* The task: Copy out every item below word for word, preserving each line unchanged.

* Data extract:
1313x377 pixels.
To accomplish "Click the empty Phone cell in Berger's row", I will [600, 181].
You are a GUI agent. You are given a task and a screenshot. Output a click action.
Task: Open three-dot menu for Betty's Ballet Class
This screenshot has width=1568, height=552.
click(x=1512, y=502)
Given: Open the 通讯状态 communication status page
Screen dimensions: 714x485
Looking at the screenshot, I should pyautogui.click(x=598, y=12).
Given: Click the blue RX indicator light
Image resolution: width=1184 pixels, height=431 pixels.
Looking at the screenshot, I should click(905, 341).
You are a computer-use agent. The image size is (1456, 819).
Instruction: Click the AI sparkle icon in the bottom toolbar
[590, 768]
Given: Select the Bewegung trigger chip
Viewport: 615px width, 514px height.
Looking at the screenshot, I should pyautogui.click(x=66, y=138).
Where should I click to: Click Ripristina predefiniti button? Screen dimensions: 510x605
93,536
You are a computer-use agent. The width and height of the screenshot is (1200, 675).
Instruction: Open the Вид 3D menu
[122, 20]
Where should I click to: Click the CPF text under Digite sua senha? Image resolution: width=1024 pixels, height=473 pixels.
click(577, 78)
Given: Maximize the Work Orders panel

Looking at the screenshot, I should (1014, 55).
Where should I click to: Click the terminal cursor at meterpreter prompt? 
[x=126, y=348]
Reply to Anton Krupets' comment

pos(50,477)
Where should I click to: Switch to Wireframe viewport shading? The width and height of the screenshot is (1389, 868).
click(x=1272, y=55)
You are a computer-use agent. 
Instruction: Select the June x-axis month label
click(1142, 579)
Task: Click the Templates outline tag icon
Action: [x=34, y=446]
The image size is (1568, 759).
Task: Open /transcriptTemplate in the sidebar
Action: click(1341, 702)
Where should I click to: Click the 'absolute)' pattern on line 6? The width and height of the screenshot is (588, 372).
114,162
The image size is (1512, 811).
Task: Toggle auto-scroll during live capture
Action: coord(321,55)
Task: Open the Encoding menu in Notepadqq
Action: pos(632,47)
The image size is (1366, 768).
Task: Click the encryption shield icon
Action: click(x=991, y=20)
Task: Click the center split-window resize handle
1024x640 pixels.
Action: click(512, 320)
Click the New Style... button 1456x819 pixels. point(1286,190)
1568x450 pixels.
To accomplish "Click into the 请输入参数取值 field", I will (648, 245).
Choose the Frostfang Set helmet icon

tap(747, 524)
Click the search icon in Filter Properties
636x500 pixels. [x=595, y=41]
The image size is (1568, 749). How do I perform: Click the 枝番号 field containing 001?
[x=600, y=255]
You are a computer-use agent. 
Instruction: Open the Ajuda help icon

* Task answer:
1313x377 pixels.
To accomplish "Click the empty Phone cell in Berger's row", I will [600, 181].
You are a GUI agent. You are given a task and a screenshot. Output a click action.
Task: Open three-dot menu for Betty's Ballet Class
This screenshot has width=1568, height=552.
click(x=1512, y=502)
Given: Open the 通讯状态 communication status page
Screen dimensions: 714x485
Looking at the screenshot, I should pyautogui.click(x=598, y=12).
Given: Click the blue RX indicator light
Image resolution: width=1184 pixels, height=431 pixels.
Looking at the screenshot, I should click(905, 341).
You are a computer-use agent. The image size is (1456, 819).
Instruction: Click the AI sparkle icon in the bottom toolbar
[590, 768]
Given: Select the Bewegung trigger chip
Viewport: 615px width, 514px height.
Looking at the screenshot, I should pyautogui.click(x=66, y=138).
Where should I click to: Click Ripristina predefiniti button? Screen dimensions: 510x605
93,536
You are a computer-use agent. The width and height of the screenshot is (1200, 675).
Instruction: Open the Вид 3D menu
[122, 20]
Where should I click to: Click the CPF text under Digite sua senha? Image resolution: width=1024 pixels, height=473 pixels.
click(577, 78)
Given: Maximize the Work Orders panel

Looking at the screenshot, I should (1014, 55).
Where should I click to: Click the terminal cursor at meterpreter prompt? 
[x=126, y=348]
Reply to Anton Krupets' comment

pos(50,477)
Where should I click to: Switch to Wireframe viewport shading? The width and height of the screenshot is (1389, 868).
click(x=1272, y=55)
You are a computer-use agent. 
Instruction: Select the June x-axis month label
click(1142, 579)
Task: Click the Templates outline tag icon
Action: [x=34, y=446]
The image size is (1568, 759).
Task: Open /transcriptTemplate in the sidebar
Action: click(1341, 702)
Where should I click to: Click the 'absolute)' pattern on line 6? The width and height of the screenshot is (588, 372).
114,162
The image size is (1512, 811).
Task: Toggle auto-scroll during live capture
Action: coord(321,55)
Task: Open the Encoding menu in Notepadqq
Action: pos(632,47)
The image size is (1366, 768).
Task: Click the encryption shield icon
Action: click(x=991, y=20)
Task: Click the center split-window resize handle
1024x640 pixels.
Action: click(512, 320)
Click the New Style... button 1456x819 pixels. point(1286,190)
1568x450 pixels.
To accomplish "Click into the 请输入参数取值 field", I will (648, 245).
Choose the Frostfang Set helmet icon

tap(747, 524)
Click the search icon in Filter Properties
636x500 pixels. [x=595, y=41]
The image size is (1568, 749). How do I perform: Click the 枝番号 field containing 001?
[x=600, y=255]
You are a computer-use agent. 
Instruction: Open the Ajuda help icon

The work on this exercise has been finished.